Identification of reciprocal adhesion genes in pathogenic and non-pathogenic Pseudomonas
Article first published online: 28 MAR 2012
© 2012 Society for Applied Microbiology and Blackwell Publishing Ltd
Special Issue: Baeza
Volume 15, Issue 1, pages 36–48, January 2013
How to Cite
Duque, E., de la Torre, J., Bernal, P., Molina-Henares, M. A., Alaminos, M., Espinosa-Urgel, M., Roca, A., Fernández, M., de Bentzmann, S. and Ramos, J.-L. (2013), Identification of reciprocal adhesion genes in pathogenic and non-pathogenic Pseudomonas. Environmental Microbiology, 15: 36–48. doi: 10.1111/j.1462-2920.2012.02732.x
- Issue published online: 3 JAN 2013
- Article first published online: 28 MAR 2012
- Received 24 November, 2011; revised 23 February, 2012; accepted 1 March, 2012.

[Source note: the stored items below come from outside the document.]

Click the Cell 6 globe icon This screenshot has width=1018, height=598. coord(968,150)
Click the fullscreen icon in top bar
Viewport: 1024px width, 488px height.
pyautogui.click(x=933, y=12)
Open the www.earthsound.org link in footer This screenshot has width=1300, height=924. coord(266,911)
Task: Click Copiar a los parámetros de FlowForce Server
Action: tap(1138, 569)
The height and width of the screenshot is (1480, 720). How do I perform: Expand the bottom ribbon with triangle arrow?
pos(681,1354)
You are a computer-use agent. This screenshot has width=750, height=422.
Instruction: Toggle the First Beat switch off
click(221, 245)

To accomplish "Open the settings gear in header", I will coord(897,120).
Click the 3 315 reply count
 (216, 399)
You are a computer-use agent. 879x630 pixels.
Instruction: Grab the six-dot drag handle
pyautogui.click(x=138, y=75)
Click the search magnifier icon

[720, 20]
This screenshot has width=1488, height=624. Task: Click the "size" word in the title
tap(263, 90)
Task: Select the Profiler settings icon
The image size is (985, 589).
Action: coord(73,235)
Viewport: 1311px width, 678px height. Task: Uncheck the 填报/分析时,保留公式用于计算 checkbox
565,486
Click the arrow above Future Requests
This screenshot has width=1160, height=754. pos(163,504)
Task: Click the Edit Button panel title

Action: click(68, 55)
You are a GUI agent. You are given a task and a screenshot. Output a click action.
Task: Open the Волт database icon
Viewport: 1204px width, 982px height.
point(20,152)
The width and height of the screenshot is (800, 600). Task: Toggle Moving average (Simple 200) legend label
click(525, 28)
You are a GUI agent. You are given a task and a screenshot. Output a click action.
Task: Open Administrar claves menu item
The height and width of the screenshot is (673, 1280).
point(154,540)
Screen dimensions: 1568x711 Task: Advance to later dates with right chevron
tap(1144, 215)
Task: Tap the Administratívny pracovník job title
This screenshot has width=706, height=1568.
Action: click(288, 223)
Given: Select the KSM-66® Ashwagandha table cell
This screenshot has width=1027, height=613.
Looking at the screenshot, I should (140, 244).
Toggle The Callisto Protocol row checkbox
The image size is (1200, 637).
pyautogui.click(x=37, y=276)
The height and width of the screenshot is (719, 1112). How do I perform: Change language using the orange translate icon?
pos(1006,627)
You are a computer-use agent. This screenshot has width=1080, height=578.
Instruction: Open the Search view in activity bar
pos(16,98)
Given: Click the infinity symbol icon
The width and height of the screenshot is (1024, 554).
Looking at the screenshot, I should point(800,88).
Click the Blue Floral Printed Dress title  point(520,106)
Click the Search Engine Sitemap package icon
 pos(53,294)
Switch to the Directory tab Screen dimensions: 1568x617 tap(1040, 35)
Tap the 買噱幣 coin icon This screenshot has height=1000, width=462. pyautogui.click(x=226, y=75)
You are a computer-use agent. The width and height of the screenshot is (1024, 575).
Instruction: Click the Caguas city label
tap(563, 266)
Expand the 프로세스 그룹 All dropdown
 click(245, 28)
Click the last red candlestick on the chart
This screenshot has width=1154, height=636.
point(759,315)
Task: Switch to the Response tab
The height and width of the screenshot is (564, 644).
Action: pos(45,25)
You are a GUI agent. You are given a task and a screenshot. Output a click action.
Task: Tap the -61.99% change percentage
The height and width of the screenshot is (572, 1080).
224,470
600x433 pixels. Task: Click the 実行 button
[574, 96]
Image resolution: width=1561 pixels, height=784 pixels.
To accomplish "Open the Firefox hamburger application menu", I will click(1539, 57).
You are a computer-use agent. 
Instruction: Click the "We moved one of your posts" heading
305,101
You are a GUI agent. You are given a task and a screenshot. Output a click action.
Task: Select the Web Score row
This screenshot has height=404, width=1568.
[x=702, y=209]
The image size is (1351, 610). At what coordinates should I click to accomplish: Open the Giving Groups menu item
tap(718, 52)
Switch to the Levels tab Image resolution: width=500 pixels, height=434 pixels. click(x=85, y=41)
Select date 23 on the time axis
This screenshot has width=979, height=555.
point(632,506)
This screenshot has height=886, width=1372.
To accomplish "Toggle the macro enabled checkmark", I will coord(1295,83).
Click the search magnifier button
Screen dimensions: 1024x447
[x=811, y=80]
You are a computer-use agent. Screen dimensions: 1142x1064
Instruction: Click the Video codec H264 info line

We used a combination of in silico and large-scale mutagenesis approaches to expand our current knowledge of the genetic determinants used by Pseudomonas putida KT2440 to attach to surfaces. We first identified in silico orthologues that have been annotated in Pseudomonas aeruginosa as potentially involved in attachment. In this search 67 paired-related genes of P. putida KT2440 and P. aeruginosa were identified as associated to adhesion. To test the potential role of the corresponding gene products in adhesion, 37 knockout mutants of KT2440, available in the Pseudomonas Reference Culture Collection, were analysed with regard to their ability to form biofilms in polystyrene microtitre plates; of these, six mutants were deficient in adhesion. Since mutants in all potential adhesion genes were not available, we generated a genome-wide collection of mutants made of 7684 independent mini-Tn5 insertions and tested them for the formation of biofilm on polystyrene microtitre plates. Eighteen clones that exhibited a reduction of at least twofold in biofilm biomass formation were considered candidate mutants in adhesion determinants. DNA sequencing of the insertion site identified five other new genes involved in adhesion. Phenotypic characterization of the mutants showed that 11 of the inactivated proteins were required for attachment to biotic surfaces too. This combined approach allowed us to identify new proteins with a role in P. putida adhesion, including the global regulator RpoN and GacS, PstS that corresponds to one of the paired-related genes for which a mutant was not available in the mutant collection, and a protein of unknown function (PP1633). The remaining mutants corresponded to functions known or predicted to participate in adhesion based on previous evidence, such as the large adhesion proteins LapA, LapF and flagellar proteins. In silico analysis showed this set of genes to be well conserved in all sequenced P. putida strains, and that at least eight reciprocal genes involved in attachment are shared by P. putida and P. aeruginosa.